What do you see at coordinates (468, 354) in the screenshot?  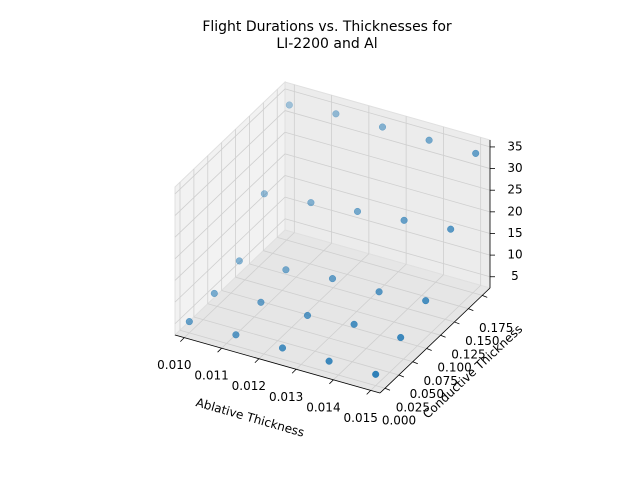 I see `y-tick-label: 0.125` at bounding box center [468, 354].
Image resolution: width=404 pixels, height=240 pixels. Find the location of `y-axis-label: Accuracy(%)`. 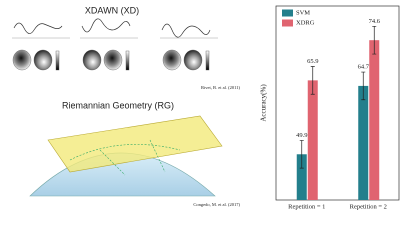

y-axis-label: Accuracy(%) is located at coordinates (264, 103).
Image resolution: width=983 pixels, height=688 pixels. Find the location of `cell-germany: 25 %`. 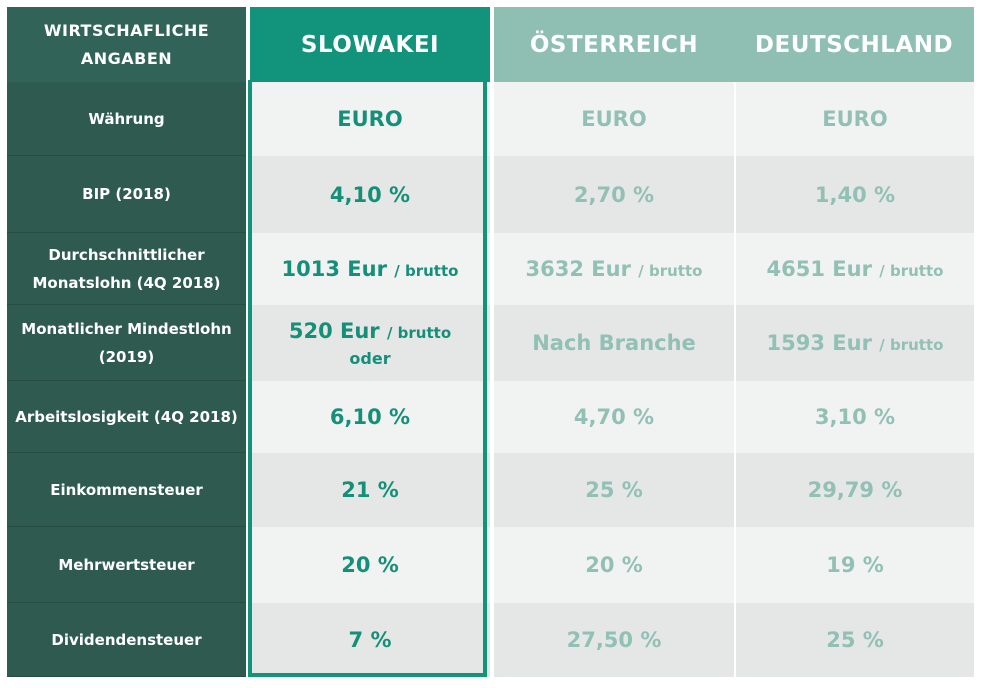

cell-germany: 25 % is located at coordinates (854, 640).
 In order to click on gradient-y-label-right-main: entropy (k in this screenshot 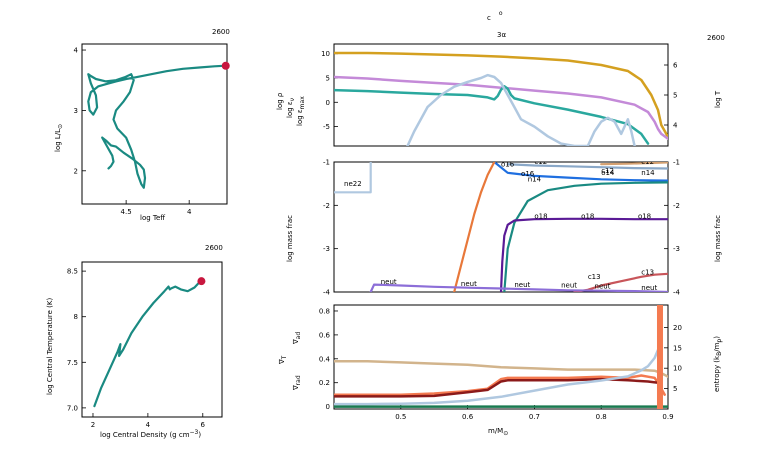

==*==

> _Instructions for the task_
Copy out the records from the line containing "Image resolution: width=404" through the end of the records, both included, with no changes. Leave the pictures out.

> _Task solution_
Image resolution: width=404 pixels, height=240 pixels. Find the location of `y-axis-label: Accuracy(%)`. 

y-axis-label: Accuracy(%) is located at coordinates (264, 103).
Image resolution: width=983 pixels, height=688 pixels. Find the location of `cell-germany: 25 %`. 

cell-germany: 25 % is located at coordinates (854, 640).
 In order to click on gradient-y-label-right-main: entropy (k in this screenshot 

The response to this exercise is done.